Pixel coordinate grounding data

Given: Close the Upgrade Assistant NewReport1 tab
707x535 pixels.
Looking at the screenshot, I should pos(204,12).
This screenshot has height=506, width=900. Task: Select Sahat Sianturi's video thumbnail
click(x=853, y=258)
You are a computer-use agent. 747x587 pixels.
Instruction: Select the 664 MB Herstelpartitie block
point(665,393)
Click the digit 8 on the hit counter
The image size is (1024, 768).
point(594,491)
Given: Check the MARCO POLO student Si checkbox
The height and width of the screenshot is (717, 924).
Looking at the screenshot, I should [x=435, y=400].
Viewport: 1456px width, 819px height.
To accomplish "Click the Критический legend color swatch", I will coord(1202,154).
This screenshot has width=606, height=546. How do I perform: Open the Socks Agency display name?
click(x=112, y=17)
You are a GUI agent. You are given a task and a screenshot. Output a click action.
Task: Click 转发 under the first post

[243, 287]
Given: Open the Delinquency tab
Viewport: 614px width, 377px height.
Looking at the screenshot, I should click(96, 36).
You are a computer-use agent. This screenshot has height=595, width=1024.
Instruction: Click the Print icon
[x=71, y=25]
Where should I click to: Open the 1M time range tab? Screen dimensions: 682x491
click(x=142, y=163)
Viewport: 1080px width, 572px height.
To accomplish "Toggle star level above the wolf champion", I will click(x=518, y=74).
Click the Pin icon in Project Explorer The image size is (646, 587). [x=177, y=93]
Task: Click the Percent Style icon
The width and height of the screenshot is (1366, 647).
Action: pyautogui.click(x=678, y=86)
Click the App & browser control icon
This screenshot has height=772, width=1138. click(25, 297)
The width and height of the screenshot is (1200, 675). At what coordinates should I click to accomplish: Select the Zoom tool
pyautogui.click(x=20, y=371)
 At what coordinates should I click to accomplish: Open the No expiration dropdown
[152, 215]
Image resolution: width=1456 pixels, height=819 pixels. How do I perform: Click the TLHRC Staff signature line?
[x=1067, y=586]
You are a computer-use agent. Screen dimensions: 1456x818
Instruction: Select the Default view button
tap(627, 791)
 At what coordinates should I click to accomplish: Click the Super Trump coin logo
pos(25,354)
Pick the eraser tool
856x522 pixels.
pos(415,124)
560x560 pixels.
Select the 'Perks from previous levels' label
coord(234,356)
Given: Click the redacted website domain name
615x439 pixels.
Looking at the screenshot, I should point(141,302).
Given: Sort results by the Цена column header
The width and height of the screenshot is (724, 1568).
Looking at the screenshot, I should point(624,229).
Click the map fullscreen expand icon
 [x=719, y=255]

Aim of the exercise
Copy every line of the data that carries the word "computer".

Answer box
You are a computer-use agent. 747x587 pixels.
You are a computer-use agent. This screenshot has height=595, width=1024.
You are a computer-use agent. Screen dimensions: 1456x818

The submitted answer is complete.